## [TASK OBJECTIVE]
For each line in the data below that holds "computer", return a copy.

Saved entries
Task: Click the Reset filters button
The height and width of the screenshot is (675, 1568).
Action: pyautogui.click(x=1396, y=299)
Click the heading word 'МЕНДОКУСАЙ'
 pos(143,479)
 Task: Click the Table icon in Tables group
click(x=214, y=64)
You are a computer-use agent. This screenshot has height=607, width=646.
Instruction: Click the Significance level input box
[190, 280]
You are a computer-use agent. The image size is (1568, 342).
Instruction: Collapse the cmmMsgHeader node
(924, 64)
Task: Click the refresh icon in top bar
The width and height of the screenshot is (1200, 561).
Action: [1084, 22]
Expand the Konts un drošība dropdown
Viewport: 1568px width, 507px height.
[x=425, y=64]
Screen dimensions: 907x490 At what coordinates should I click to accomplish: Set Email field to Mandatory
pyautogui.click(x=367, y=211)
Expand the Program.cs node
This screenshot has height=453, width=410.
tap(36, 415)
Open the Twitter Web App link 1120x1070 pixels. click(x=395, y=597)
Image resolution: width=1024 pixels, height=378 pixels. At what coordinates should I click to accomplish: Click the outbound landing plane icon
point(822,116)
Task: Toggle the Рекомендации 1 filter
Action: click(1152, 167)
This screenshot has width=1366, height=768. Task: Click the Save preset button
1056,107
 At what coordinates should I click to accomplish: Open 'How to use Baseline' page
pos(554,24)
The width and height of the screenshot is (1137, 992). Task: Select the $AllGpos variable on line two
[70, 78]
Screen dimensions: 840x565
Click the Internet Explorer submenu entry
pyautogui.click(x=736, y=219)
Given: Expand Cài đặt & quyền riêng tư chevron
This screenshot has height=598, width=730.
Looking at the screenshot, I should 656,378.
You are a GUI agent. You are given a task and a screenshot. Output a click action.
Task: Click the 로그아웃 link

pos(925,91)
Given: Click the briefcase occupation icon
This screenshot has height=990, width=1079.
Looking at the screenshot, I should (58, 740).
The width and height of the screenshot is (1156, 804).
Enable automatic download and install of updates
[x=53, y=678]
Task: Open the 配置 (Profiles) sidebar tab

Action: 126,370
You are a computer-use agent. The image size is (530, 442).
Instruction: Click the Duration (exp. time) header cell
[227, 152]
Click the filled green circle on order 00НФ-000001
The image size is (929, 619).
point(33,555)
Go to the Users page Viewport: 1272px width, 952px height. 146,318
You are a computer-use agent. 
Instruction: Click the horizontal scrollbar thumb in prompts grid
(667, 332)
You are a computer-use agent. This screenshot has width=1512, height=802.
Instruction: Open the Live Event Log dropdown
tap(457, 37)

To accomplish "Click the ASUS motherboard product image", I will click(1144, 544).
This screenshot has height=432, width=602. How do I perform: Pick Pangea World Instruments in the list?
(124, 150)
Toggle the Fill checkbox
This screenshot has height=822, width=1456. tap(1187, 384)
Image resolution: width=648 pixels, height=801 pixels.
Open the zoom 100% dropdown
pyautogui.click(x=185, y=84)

## [SOLUTION TO THE EXERCISE]
You are a computer-use agent. This screenshot has height=607, width=646.
You are a computer-use agent. The image size is (1568, 342).
You are a computer-use agent. The image size is (530, 442).
You are a computer-use agent. 
You are a computer-use agent. This screenshot has width=1512, height=802.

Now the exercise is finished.